11.03.2006

invenção



Lilly já foi Faustine e eu, numa pequena escala, fui Morel. durante algum tempo arranjei um processo, meu invento, de armazenar imagens, sons e sensações extraídas da realidade, que reproduzi, projectei repetidas vezes, envoltas em cenas de vida também capturada. Lilly Faustine encantou alguns refugiados políticos. enciumou solitários. encarcerou loucos. os seus amantes eram estranhos visitantes, odiados, invejados. por vezes, alguém avistava dois sóis ou duas luas e percebia o artifício. da presença simultânea do sujeito-objecto hoje e da sua imagem passada.
naquela casa, às vezes, o lençol era branco numa cena e depois azul, como se alguém se ocupasse da limpeza, como se o tempo passasse e usasse as coisas. mas também acontecia que o livro fosse lido e depois pousado exactamente no mesmo lugar, no mesmo ângulo, ao canto da mesa. algo irreal. suspeito. uma marca inusitada do invento.

Lilly Faustine talvez tenha existido mesmo, se não, o que captou a minha lente? com que engenho projectei uma imagem que nunca foi gravada? Ela existiu.

mas apanhou um barco e saiu da ilha.
ou ainda anda por lá e errei quando, numa noite, sonâmbula, peguei num bote e acostei noutra ilha. no Pacífico, existem tantas ilhas. parecem iguais mas cada uma tem o seu ecossistema, as árvores, mesmo da mesma espécie, diferem de tamanho, e o número de clareiras varia.

não, descuro os sinais.
pude perceber, houve indícios, de que em todas as ilhas Lilly Faustine estava morta. acho que pereceu contaminada pelas radiações que impulsionavam o engenho.

as imagens talvez se repitam eternamente. se o sistema de marés o permitir, se a força das ondas accionar o projector.
aconteceu agora. as chuvas, foram as chuvas. não sei o que foi. na verdade não percebo nada de marés.

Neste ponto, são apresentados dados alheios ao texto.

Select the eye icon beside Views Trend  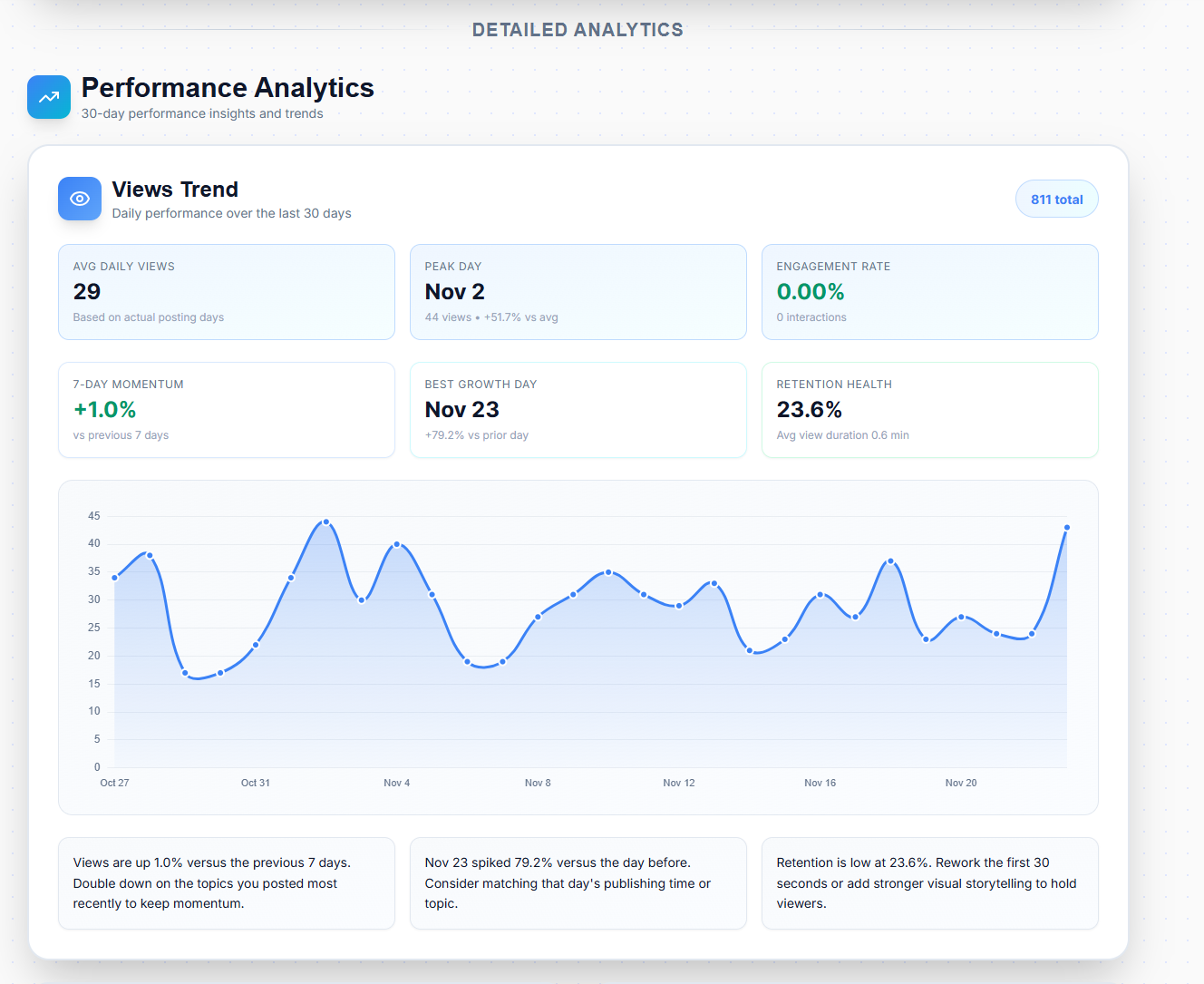(80, 199)
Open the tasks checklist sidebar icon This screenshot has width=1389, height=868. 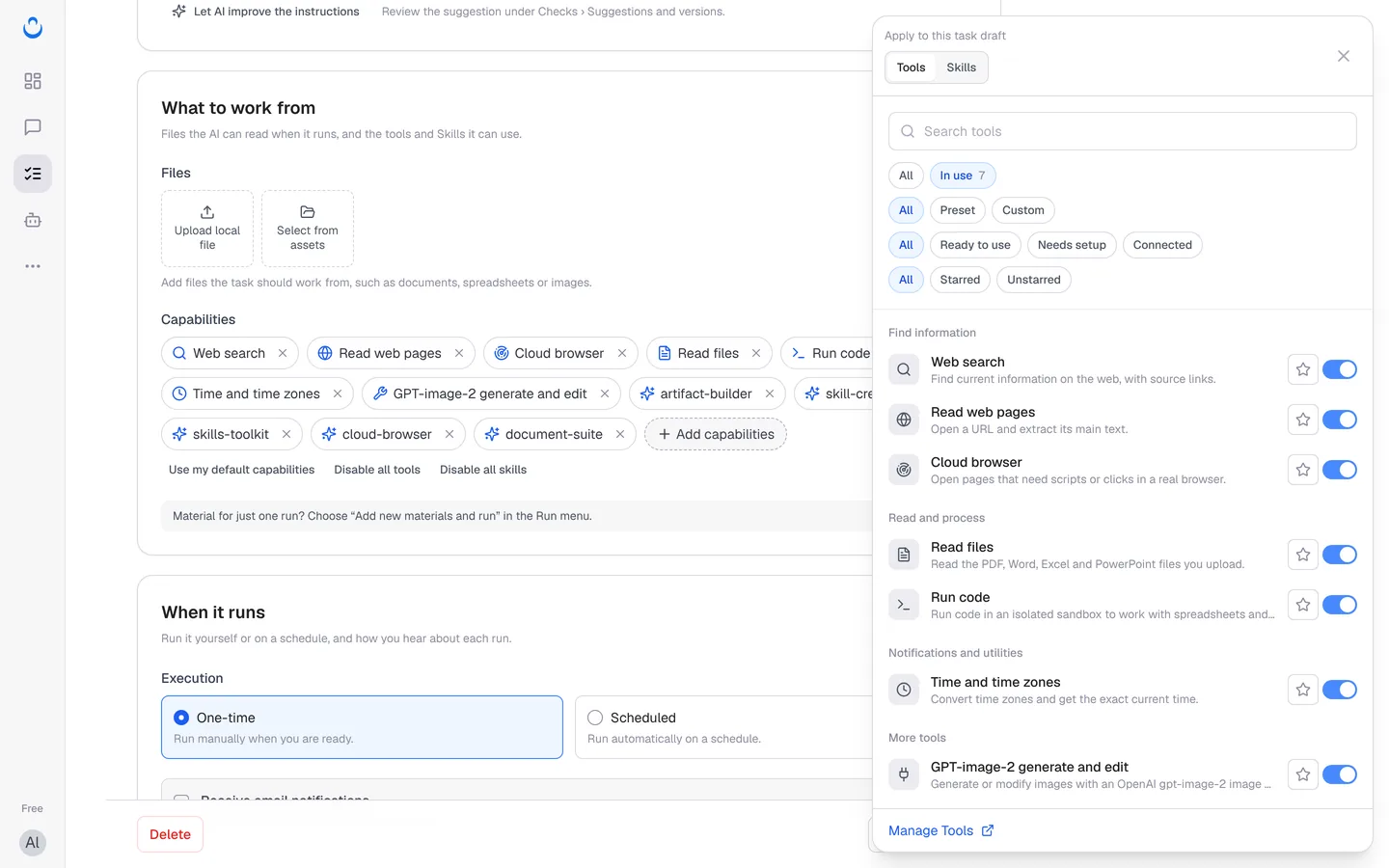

também me acontece pensar que a ilha foi invadida. como pode Lilly Faustine acomodar-se naquela rocha até à hora do ocaso, a contemplar o horizonte, a espreitar um livro, se um intruso se sentar ao seu lado? é claro que eu Morel sempre permiti que a observassem, desconfio mesmo que coreografava os gestos, contava os tempos de cada movimento, estudava a postura. sussurrei volúpias e arrazoados dizeres. desconcertante! mas jamais imaginei que um espectador pudesse colar-se à imagem e fotografar-se ao lado de Lilly Faustine.

Lilly Faustine não existe há muito tempo. Eu sei, Lilly vê, Lilly cheira, Lilly sente o que toca, logo, Lilly tem alma. Mas o que eu Morel ofereço é uma imagem, que não se acaricia.

aguardo que ela deseje reaparecer. abri até uma enseada. enquanto vou consertando o engenho. na biblioteca encontrei um livro que talvez me esclareça sobre as novas correntes geomagnéticas da Terra.

7 Comments:

Anonymous Anónimo said...

Gostei
( o ambiente, texto, .....)
:)

9:54 da manhã  
Anonymous Anónimo said...

Criptica como sempre. Só quem leu o livro te compreende. Mas como escreves bem, quando queres. Impossível não gostar. Do texto. De ti.

2:10 da tarde  
Anonymous Anónimo said...

(...)aconteceu agora. as chuvas, foram as chuvas. não sei o que foi. na verdade não percebo nada de marés.(...)


Brilhante!


Abraço!
_______________

1:58 da manhã  
Blogger Filipe Moreira said...

parabens por este post.
:)

11:02 da tarde  
Blogger Toze said...

Tanta saudade Lilly...

6:08 da tarde  
Blogger inominável said...

um post lindo. atípico. não compreendi bem. mas para quê compreender mais?

10:28 da tarde  
Anonymous Anónimo said...

Belo texto. De que livro? Livro teu? Livro onde te inspiras? Alguém.